A fund's benchmark is its comparable set. When comparing the performance of one fund against another, it will be incorrect to compare their returns if their portfolios are structured differently. Holding a balanced fund with exposure to debt, one can't grumble that the fund didn't match up to the mark of an equity-focused fund or a benchmark like Sensex. So, while choosing a benchmark, one has to pick a relevant universe.

Choosing a benchmark

Fund houses normally specify the benchmark index in the fact-sheet. In cases you aren't comfortable with the fund's choice, you can choose one from the established indices in the market. CRISIL, a leading rating agency, has standard indices for fixed income and hybrid (debt and equity mix) funds. CRISIL Balanced Fund index (represents S&P CNX Nifty — 65 per cent and CRISIL Composite Bond Index — 35 per cent) for example, is used as benchmarks to compare returns of equity-oriented balanced funds. For diversified equity funds, which invest in a mix of large and mid-cap stocks, one can pick up broader market indices such as the BSE 500 or CNX 500.
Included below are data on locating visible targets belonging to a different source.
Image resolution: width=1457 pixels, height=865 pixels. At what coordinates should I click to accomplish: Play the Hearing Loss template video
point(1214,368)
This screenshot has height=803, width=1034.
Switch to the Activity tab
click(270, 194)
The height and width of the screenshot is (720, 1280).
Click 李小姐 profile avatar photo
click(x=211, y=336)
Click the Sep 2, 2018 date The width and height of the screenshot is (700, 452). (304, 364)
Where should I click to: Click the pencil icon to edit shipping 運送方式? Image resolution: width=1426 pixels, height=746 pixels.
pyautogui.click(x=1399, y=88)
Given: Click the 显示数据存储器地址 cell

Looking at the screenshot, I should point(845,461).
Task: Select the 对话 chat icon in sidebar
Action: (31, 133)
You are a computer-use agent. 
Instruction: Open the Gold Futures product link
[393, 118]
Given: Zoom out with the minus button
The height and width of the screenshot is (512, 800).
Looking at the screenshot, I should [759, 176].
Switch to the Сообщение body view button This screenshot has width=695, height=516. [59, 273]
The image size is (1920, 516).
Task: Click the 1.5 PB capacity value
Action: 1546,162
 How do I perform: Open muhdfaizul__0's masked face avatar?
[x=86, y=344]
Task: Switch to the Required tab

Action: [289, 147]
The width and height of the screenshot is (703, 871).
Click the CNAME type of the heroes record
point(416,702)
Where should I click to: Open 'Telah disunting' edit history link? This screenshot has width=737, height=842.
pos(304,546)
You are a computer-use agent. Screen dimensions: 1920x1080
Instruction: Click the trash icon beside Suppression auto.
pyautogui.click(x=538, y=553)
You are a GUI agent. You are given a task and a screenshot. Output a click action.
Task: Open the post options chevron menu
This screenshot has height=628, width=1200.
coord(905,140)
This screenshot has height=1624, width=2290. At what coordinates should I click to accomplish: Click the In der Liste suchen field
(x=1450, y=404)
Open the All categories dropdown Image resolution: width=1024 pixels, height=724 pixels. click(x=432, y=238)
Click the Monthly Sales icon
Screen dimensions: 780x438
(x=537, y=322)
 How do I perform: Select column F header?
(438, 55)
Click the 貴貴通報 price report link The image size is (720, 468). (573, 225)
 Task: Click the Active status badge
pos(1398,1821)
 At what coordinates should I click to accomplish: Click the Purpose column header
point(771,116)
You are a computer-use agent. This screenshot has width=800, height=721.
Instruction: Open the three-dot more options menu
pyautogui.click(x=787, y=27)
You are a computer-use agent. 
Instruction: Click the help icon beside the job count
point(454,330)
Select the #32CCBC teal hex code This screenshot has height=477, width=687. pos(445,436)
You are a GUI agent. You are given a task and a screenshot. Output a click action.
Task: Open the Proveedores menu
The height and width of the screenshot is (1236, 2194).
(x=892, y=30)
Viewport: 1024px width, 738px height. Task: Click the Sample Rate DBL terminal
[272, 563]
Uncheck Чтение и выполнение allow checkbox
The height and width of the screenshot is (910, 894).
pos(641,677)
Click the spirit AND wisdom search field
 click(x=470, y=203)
Fund managers who work on broader equity market themes generally benchmark themselves against the Sensex or Nifty (or the other S&P CNX equity indices). Those with a unique investment theme, however, construct their own benchmarks with a combination of indices. To rightly assess a fund's performance, an investor needs to understand the structure and composition of benchmarks too.

Outgrowing the benchmark

Every fund has a mandate to adhere to. Taking leeway within the defined limits for equity and debt exposure or within limits set for mid-cap and small-cap exposure, fund managers churn their portfolios to outdo their benchmarks. In such circumstances, sometimes, the benchmark becomes an inappropriate universe for comparison.

For example, a balanced fund with a mandate to have a minimum 65 per cent equity exposure with the balance in debt can choose CRISIL Balanced Fund index as a benchmark. But over a period when the equity-debt proportion of the fund goes to 80:20, the returns will be in sharp contrast to the benchmark.

Outdoing the benchmark

Well, if you ask, “should I be happy if my fund meets the benchmark return?” the answer lies in whether the fund is actively managed or not. For a fund that is actively managed by the fund manager, beating the benchmark is the minimum criteria. An actively managed fund comes at a higher fund management fee and looks to actively churn the portfolio to achieve a return higher than the benchmark. The additional fee is for the fund manager's promise to deliver returns superior to the benchmark. A sustained underperformance of the fund here calls for a re-look at the choice of funds.

However, keeping up with benchmark is good enough in case of a ‘passively' managed fund. These funds invest in the same constituents of the benchmark index in exactly the same proportion, trying to mirror the returns of the benchmark. While choosing an index fund, however, look for funds that have relatively low tracking error.